[Rows about locating elements on screens]
>>

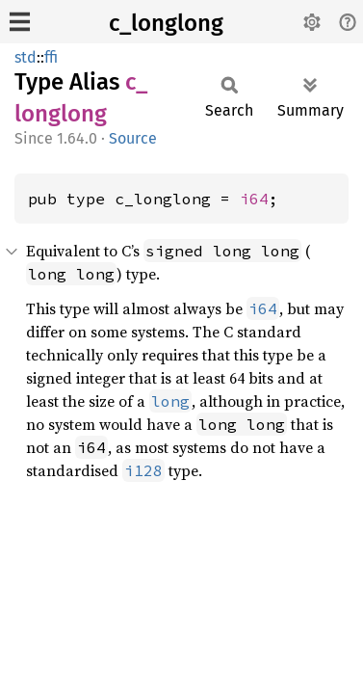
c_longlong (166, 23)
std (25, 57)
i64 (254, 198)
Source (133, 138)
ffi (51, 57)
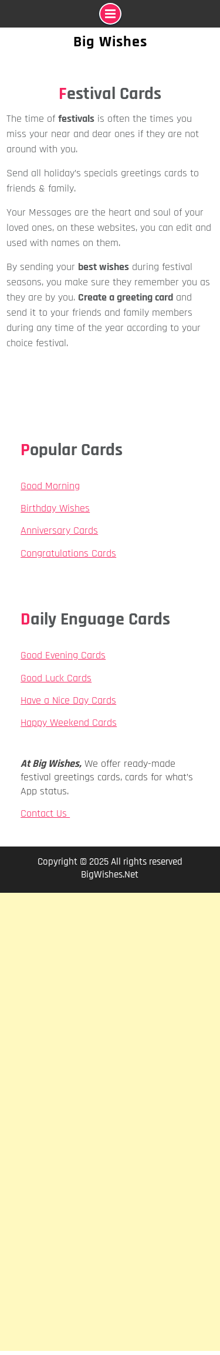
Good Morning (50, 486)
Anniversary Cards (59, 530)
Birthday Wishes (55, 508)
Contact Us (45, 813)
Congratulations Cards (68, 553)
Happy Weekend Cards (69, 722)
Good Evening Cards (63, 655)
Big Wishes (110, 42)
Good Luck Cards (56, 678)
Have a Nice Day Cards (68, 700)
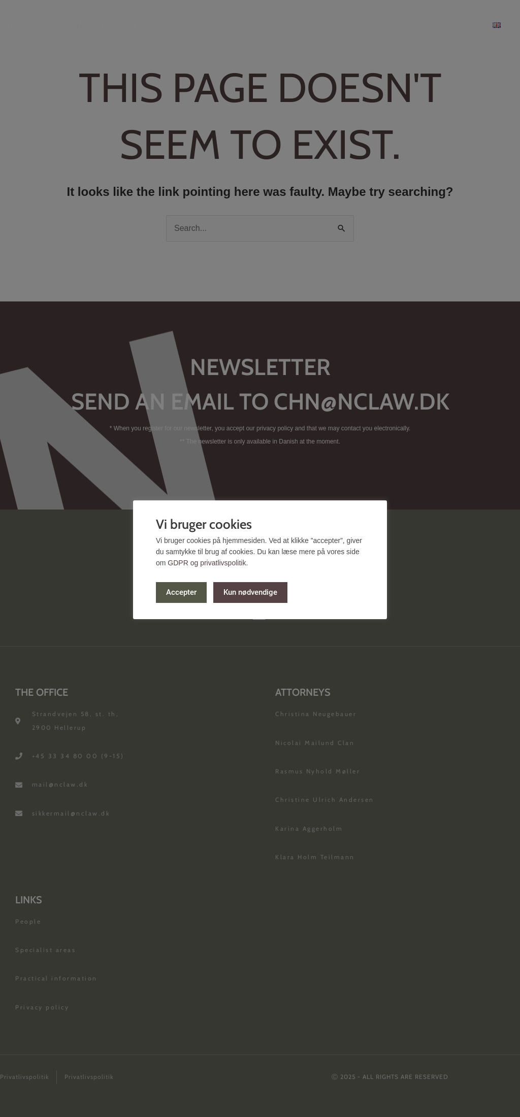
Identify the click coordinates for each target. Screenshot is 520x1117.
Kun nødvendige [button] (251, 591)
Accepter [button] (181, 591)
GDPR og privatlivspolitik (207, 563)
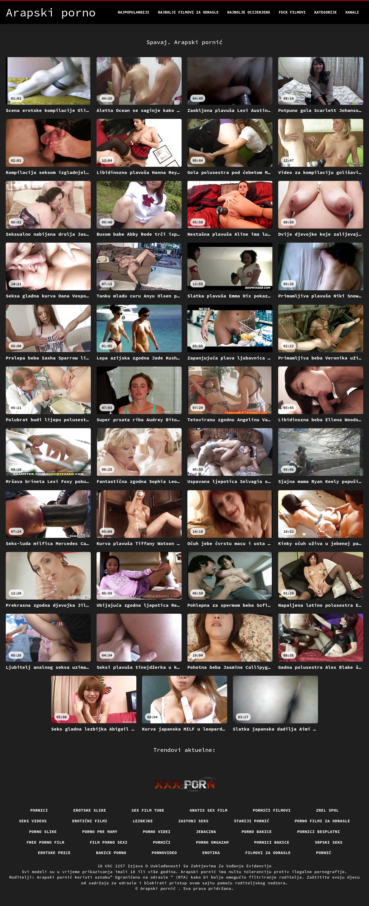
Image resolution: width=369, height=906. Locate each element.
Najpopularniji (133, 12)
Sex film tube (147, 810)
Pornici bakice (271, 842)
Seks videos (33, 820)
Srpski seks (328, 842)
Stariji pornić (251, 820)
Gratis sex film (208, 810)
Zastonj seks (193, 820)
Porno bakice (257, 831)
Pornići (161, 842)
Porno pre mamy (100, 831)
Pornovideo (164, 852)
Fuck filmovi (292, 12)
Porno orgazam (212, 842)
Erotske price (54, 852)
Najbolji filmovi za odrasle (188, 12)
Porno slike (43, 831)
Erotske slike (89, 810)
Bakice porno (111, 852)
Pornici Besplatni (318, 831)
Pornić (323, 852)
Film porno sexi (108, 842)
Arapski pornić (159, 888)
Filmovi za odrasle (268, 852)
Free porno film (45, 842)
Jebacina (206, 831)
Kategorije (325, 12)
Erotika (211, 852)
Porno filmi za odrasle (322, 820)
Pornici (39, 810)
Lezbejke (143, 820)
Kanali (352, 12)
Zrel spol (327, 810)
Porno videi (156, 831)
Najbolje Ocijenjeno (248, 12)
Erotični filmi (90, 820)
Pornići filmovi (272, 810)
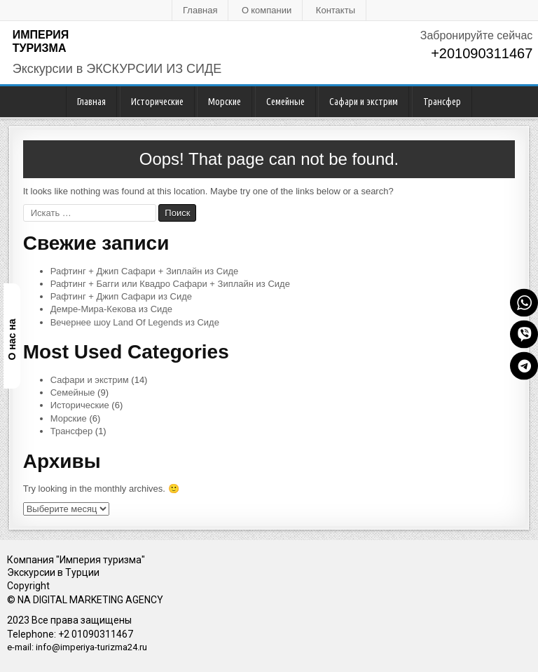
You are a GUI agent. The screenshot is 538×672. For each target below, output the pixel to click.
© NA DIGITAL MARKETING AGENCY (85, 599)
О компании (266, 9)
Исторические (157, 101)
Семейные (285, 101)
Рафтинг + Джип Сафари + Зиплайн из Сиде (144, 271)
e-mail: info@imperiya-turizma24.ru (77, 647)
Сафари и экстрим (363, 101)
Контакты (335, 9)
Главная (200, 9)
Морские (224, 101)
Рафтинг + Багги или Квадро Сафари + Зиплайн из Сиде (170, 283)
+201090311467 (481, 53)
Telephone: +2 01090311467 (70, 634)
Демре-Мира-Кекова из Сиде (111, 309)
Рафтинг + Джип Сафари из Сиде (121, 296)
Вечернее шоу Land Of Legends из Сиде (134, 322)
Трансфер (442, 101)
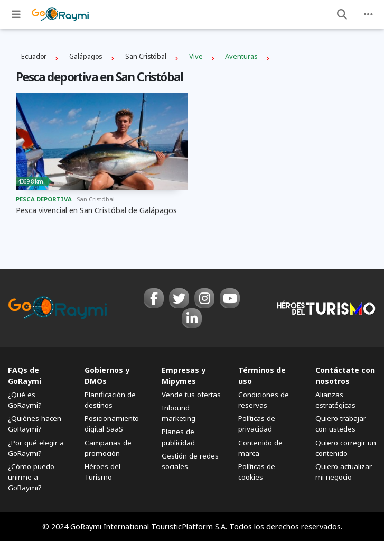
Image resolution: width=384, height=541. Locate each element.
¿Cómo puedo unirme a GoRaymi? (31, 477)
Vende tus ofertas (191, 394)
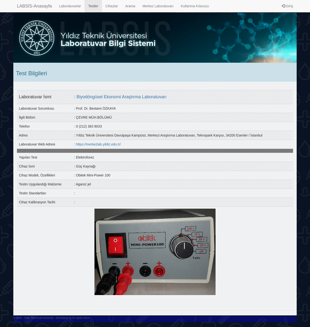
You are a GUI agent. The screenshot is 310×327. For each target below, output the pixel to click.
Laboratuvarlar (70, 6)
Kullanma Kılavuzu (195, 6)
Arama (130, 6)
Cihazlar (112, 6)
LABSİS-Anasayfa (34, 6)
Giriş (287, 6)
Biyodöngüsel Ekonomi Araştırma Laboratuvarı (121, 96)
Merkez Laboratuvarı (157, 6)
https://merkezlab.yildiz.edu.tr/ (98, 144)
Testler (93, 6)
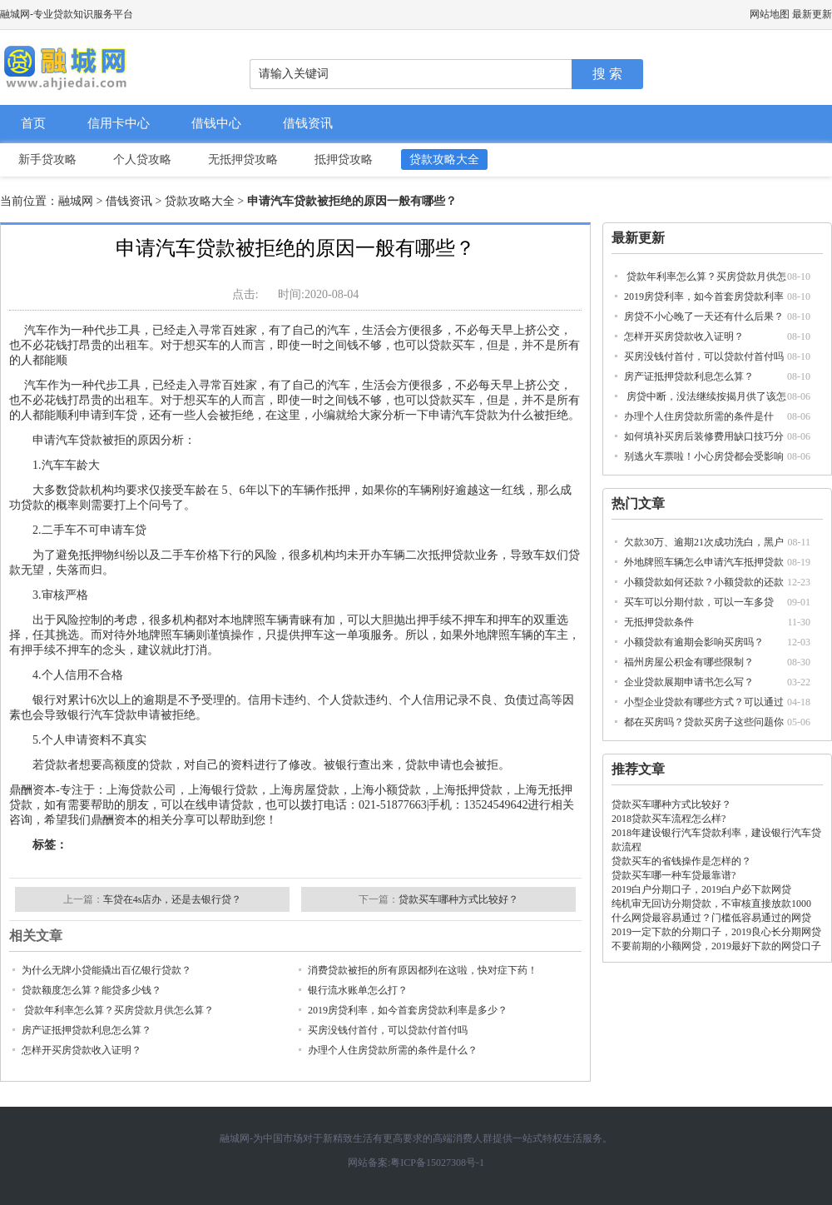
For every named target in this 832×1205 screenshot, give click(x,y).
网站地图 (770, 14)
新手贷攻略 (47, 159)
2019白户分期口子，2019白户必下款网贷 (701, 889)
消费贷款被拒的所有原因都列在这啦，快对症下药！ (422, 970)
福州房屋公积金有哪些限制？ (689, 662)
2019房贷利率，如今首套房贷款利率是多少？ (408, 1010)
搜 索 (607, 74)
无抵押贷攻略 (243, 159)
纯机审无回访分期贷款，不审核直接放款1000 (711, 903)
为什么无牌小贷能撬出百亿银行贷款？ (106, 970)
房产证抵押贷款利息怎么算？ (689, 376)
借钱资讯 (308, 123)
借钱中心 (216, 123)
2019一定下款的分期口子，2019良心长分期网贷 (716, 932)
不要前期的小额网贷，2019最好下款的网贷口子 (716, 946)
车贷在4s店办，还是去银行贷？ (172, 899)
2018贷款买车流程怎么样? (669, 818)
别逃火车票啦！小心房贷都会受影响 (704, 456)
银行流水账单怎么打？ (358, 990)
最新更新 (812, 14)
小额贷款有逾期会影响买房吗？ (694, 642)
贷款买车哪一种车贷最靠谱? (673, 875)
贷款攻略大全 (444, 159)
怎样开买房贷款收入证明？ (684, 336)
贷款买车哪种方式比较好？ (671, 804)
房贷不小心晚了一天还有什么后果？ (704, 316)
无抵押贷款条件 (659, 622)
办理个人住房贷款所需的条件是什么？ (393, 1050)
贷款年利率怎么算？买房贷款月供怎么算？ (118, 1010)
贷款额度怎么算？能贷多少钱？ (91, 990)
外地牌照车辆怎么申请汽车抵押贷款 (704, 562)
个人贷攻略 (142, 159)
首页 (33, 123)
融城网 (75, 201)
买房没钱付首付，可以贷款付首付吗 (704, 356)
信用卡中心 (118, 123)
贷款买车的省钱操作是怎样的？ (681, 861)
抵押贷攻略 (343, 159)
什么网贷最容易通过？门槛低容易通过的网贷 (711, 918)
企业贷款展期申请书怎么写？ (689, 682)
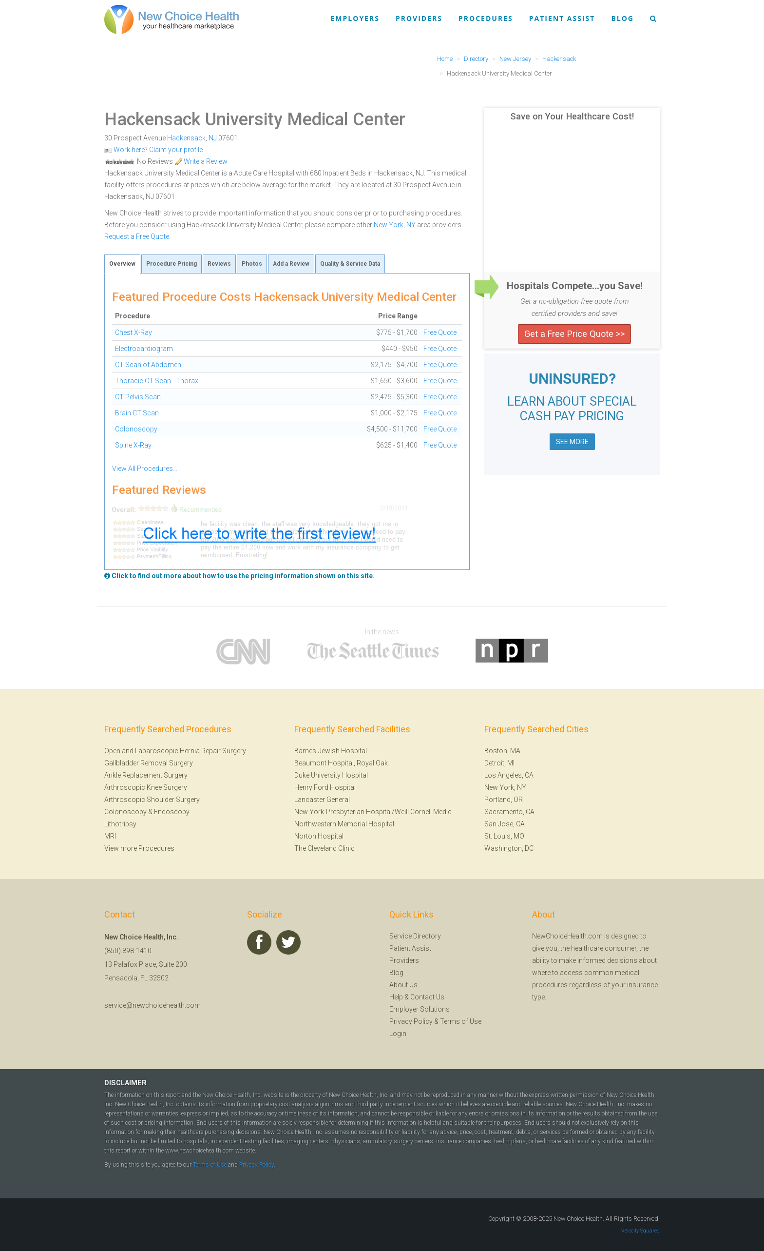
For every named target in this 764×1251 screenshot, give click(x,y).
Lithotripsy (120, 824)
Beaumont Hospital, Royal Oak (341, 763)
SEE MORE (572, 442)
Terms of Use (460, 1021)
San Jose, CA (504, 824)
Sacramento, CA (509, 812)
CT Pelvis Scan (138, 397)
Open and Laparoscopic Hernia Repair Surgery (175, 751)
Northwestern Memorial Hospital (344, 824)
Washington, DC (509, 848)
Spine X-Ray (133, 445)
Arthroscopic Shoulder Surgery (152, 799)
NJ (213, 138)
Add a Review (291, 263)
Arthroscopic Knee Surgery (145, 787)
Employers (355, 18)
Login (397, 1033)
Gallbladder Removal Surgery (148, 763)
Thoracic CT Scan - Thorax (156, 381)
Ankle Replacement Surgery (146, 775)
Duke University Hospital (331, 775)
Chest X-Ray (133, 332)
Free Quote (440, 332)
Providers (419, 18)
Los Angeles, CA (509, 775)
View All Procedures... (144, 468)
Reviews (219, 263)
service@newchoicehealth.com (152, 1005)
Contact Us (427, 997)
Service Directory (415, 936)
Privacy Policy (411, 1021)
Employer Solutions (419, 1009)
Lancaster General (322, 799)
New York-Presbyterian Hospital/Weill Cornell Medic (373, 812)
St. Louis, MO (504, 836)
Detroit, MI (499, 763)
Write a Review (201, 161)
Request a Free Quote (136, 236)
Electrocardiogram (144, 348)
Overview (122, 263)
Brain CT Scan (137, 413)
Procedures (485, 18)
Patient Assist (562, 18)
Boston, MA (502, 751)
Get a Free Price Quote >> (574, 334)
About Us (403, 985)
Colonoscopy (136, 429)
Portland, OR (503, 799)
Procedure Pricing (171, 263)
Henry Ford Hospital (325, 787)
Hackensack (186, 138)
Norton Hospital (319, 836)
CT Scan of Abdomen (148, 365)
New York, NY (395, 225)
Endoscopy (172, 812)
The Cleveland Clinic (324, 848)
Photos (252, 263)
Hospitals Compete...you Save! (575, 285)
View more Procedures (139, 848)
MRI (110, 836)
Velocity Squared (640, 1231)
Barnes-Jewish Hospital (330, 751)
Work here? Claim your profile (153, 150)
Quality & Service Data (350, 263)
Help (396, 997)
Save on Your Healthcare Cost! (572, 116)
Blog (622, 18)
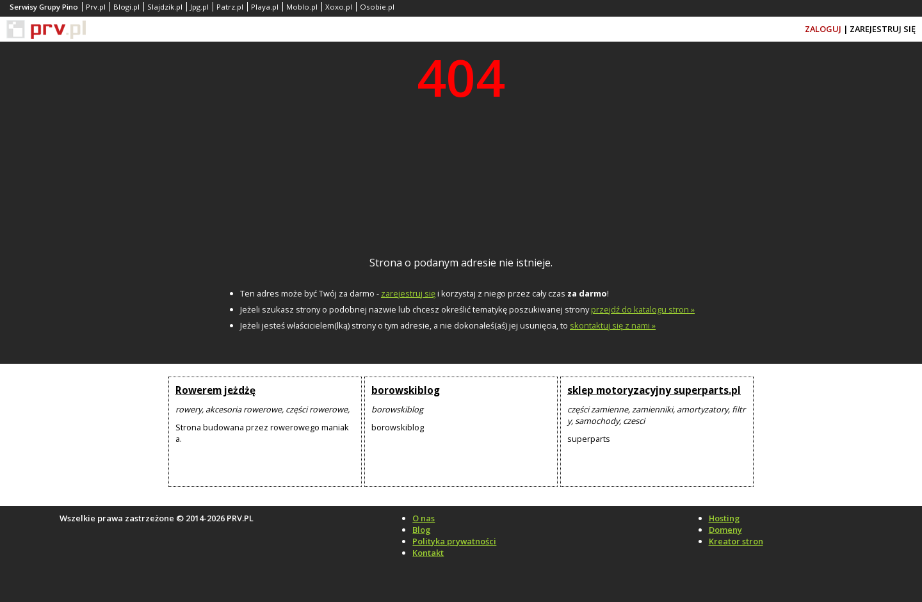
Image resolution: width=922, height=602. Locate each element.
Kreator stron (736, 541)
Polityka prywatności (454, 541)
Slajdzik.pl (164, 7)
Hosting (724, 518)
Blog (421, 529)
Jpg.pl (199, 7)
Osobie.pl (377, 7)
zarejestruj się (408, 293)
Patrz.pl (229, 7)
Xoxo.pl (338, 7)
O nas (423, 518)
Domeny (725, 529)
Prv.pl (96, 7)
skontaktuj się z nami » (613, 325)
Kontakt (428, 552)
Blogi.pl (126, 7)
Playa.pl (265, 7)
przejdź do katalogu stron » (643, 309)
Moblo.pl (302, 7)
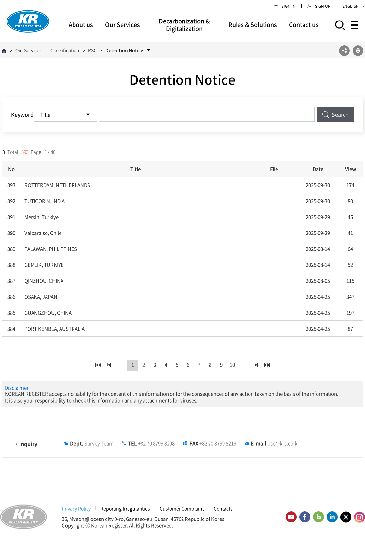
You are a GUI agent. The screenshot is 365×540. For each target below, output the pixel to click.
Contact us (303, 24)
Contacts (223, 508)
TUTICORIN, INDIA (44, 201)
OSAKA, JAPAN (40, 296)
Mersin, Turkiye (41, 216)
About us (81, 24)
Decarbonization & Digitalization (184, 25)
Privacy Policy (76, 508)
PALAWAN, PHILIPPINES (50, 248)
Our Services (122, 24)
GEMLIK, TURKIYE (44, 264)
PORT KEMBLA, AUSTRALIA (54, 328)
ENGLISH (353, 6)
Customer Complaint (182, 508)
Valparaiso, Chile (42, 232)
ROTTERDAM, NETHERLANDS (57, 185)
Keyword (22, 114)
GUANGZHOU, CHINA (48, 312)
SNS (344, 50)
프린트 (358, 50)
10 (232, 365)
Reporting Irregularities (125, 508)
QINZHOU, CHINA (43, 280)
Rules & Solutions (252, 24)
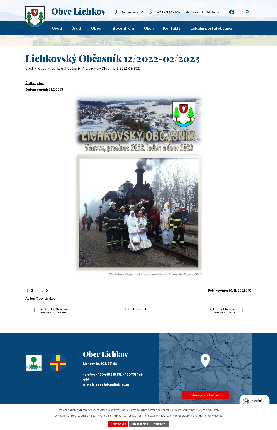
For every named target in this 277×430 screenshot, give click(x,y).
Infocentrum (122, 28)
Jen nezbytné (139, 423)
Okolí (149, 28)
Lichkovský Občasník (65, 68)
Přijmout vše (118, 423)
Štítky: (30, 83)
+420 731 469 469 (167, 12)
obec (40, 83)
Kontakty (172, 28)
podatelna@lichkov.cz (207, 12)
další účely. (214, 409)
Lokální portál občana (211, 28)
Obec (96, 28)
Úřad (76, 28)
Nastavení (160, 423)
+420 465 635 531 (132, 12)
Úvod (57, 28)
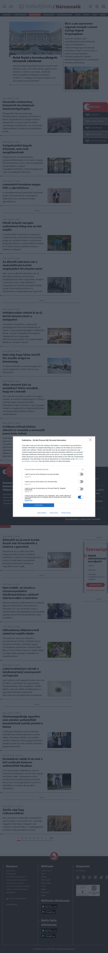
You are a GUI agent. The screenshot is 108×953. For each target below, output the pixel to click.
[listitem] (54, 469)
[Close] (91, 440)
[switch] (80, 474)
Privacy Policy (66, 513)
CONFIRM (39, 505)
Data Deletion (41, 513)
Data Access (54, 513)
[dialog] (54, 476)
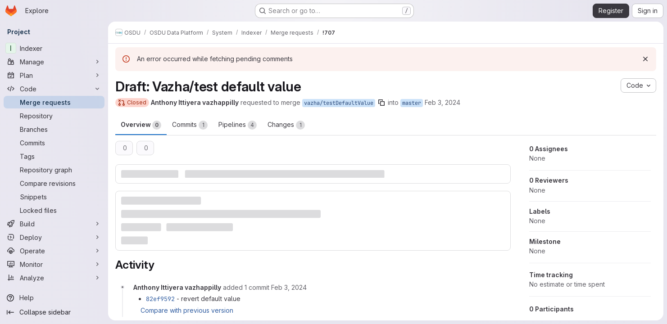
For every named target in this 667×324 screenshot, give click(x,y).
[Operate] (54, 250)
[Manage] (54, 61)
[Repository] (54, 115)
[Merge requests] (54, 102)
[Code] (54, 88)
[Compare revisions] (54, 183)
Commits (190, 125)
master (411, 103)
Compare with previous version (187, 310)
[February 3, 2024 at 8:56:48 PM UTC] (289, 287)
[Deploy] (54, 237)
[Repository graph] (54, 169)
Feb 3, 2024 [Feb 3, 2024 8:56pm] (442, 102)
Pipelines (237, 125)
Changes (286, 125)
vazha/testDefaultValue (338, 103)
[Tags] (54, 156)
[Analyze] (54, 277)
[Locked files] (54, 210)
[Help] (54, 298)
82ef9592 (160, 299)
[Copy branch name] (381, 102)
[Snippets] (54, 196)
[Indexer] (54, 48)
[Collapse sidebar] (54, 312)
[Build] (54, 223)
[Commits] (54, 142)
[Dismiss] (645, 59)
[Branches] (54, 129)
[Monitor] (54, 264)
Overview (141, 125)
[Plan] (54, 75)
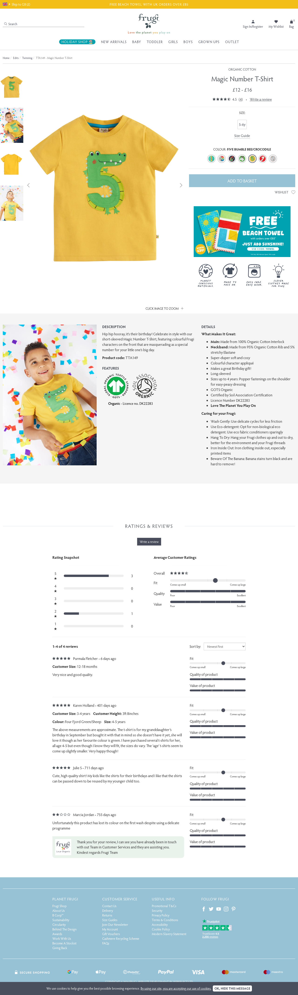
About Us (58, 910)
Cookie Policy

<<

» **EXERCISE PROMPT**
Update the rows that open with the line containing "ENGLISH (353, 6)" and close with the line containing "Kontakty (172, 28)", replacing "Complaint" with "Feedback" and leaving everything else unchanged. Give back only those rows, and leave the pictures out.

» **SOLUTION**
ENGLISH (353, 6)
Customer Feedback (182, 508)
Valparaiso, Chile (42, 232)
ROTTERDAM, NETHERLANDS (57, 185)
Keyword (22, 114)
GUANGZHOU, CHINA (48, 312)
SNS (344, 50)
프린트 (358, 50)
10 (232, 365)
Reporting Irregularities (125, 508)
QINZHOU, CHINA (43, 280)
Rules & Solutions (252, 24)
For every named target in this 277×430 screenshot, give click(x,y).
Infocentrum (122, 28)
Jen nezbytné (139, 423)
Okolí (149, 28)
Lichkovský Občasník (65, 68)
Přijmout vše (118, 423)
Štítky: (30, 83)
+420 731 469 469 (167, 12)
obec (40, 83)
Kontakty (172, 28)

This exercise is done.